Directions for this task
Out of the material that follows, write out exactly the lines from the line with "Task: Click delivery" to the line with "Task: Open the mobile phone app icon", both ends included, and no others.

Material provided
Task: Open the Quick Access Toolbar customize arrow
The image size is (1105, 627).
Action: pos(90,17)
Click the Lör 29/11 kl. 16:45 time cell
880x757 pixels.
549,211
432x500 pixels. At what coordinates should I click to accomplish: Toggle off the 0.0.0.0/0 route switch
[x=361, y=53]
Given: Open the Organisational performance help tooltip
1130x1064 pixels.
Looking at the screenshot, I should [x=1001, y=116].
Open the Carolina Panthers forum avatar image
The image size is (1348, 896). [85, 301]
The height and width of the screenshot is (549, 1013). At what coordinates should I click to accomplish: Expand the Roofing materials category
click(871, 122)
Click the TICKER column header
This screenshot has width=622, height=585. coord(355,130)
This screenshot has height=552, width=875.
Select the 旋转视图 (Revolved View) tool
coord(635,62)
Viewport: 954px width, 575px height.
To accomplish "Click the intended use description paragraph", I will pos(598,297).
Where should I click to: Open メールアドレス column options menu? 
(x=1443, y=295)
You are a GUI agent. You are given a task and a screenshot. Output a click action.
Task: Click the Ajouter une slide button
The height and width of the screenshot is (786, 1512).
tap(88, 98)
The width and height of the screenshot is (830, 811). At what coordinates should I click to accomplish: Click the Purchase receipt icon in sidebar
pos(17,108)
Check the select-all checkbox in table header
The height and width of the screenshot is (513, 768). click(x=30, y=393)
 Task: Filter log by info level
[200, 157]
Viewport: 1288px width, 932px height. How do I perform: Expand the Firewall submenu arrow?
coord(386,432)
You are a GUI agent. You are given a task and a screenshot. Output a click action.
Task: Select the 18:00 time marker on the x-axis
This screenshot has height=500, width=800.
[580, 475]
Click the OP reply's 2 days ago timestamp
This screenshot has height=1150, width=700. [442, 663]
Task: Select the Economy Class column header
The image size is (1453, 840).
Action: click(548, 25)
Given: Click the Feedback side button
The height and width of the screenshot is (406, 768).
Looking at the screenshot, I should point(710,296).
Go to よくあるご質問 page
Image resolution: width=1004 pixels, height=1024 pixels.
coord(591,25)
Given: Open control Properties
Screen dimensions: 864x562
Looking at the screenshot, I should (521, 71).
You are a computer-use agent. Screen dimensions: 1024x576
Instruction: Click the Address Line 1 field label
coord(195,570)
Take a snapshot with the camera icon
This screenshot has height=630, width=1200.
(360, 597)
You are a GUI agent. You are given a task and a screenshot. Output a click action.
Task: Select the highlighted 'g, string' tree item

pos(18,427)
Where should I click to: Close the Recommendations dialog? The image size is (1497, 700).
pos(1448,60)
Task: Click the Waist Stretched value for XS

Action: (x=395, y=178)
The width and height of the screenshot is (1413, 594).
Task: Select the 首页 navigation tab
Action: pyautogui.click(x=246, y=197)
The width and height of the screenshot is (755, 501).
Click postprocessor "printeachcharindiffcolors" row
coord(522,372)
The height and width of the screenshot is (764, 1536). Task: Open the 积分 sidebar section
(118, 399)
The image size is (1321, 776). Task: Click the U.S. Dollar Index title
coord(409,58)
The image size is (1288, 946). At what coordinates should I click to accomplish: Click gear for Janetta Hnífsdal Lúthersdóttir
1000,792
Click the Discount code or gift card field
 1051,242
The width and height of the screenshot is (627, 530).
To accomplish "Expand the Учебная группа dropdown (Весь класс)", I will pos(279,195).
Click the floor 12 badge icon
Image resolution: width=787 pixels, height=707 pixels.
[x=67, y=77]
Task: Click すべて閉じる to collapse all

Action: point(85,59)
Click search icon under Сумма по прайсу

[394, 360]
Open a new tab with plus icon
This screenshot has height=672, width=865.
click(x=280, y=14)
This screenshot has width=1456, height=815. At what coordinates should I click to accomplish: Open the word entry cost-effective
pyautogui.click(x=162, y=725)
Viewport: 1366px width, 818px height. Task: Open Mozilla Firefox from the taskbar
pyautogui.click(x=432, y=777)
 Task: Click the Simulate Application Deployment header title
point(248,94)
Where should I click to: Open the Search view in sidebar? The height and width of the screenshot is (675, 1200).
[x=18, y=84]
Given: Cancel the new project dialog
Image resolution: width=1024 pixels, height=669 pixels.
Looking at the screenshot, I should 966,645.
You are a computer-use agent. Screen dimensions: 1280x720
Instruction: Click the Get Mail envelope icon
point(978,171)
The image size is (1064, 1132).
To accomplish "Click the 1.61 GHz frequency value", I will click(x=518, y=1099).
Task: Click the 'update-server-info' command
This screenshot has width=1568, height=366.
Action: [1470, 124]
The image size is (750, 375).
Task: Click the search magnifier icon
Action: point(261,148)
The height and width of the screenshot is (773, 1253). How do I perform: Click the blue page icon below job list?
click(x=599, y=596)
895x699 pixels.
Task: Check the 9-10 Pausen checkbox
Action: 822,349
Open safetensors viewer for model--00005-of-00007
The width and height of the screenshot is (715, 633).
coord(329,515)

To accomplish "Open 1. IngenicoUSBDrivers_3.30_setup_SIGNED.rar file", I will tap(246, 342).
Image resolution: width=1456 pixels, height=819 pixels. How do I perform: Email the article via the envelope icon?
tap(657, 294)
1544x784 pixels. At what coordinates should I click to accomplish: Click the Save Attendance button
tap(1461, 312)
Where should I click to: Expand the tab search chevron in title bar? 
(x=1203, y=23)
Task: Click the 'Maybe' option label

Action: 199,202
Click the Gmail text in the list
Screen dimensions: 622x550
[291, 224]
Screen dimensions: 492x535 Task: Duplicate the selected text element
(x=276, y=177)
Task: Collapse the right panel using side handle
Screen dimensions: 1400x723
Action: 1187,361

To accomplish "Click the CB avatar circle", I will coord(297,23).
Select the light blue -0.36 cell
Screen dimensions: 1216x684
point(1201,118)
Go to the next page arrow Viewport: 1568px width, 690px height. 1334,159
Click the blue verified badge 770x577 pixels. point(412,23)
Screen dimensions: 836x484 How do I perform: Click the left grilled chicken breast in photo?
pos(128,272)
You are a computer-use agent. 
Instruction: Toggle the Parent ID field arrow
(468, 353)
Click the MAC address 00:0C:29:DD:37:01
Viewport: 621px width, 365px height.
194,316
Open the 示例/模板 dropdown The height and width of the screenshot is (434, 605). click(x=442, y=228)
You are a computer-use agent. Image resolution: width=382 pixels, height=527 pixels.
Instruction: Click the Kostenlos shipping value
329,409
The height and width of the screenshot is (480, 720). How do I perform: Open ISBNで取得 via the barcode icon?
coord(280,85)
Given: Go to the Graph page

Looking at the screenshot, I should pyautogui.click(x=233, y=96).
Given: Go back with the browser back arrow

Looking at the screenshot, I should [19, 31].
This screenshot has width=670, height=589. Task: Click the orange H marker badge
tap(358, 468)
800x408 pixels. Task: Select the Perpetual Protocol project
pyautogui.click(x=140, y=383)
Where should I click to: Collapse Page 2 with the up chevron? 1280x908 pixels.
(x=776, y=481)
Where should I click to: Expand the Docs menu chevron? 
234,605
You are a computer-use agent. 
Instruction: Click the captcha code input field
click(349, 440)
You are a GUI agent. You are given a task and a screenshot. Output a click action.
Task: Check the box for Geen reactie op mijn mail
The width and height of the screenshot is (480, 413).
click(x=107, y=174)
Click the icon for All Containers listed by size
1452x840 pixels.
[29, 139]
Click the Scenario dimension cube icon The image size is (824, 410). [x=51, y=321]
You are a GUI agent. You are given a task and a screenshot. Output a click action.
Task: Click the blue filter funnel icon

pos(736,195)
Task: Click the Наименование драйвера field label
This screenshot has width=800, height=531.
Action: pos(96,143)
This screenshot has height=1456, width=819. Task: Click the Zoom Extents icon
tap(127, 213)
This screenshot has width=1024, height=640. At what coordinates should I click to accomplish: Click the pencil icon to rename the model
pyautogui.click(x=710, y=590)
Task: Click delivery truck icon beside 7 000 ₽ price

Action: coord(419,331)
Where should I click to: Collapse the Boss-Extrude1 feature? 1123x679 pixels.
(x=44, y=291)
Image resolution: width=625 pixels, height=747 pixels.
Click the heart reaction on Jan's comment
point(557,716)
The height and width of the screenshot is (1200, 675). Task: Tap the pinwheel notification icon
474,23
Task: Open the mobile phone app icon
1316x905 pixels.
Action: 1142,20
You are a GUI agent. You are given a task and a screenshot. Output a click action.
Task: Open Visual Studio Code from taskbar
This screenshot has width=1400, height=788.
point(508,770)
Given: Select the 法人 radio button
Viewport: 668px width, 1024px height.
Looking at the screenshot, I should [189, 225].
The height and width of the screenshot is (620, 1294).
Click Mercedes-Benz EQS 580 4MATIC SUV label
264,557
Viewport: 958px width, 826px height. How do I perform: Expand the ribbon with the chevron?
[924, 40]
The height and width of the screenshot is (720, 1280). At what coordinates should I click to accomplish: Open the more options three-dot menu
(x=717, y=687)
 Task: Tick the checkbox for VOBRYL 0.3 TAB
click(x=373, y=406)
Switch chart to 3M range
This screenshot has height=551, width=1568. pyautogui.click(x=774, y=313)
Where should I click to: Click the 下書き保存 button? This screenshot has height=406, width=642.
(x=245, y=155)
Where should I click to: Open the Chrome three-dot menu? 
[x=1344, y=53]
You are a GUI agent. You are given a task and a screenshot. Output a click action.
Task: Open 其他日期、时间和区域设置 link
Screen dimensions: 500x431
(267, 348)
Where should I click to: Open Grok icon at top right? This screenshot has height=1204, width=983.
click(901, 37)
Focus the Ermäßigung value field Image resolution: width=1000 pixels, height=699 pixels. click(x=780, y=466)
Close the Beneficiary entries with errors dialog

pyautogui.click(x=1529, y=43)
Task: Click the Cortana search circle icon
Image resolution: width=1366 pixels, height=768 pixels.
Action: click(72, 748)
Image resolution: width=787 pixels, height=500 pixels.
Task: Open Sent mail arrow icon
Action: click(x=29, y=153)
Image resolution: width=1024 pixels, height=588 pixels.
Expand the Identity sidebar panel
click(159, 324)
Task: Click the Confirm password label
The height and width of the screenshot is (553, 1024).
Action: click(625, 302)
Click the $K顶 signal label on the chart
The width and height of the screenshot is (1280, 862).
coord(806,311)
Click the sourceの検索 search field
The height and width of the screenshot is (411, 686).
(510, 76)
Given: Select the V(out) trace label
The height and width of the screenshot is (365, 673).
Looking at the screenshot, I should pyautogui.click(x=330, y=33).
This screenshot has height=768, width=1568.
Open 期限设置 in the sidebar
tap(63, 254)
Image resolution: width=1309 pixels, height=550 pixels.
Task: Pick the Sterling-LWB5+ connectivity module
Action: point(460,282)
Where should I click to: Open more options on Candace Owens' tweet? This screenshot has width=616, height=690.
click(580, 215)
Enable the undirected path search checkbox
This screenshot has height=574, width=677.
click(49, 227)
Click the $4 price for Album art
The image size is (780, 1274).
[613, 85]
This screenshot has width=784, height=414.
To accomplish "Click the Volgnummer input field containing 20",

Result below
Task: Click delivery truck icon beside 7 000 ₽ price

Action: coord(419,331)
Where should I click to: Collapse the Boss-Extrude1 feature? 1123x679 pixels.
(x=44, y=291)
Image resolution: width=625 pixels, height=747 pixels.
Click the heart reaction on Jan's comment
point(557,716)
The height and width of the screenshot is (1200, 675). Task: Tap the pinwheel notification icon
474,23
Task: Open the mobile phone app icon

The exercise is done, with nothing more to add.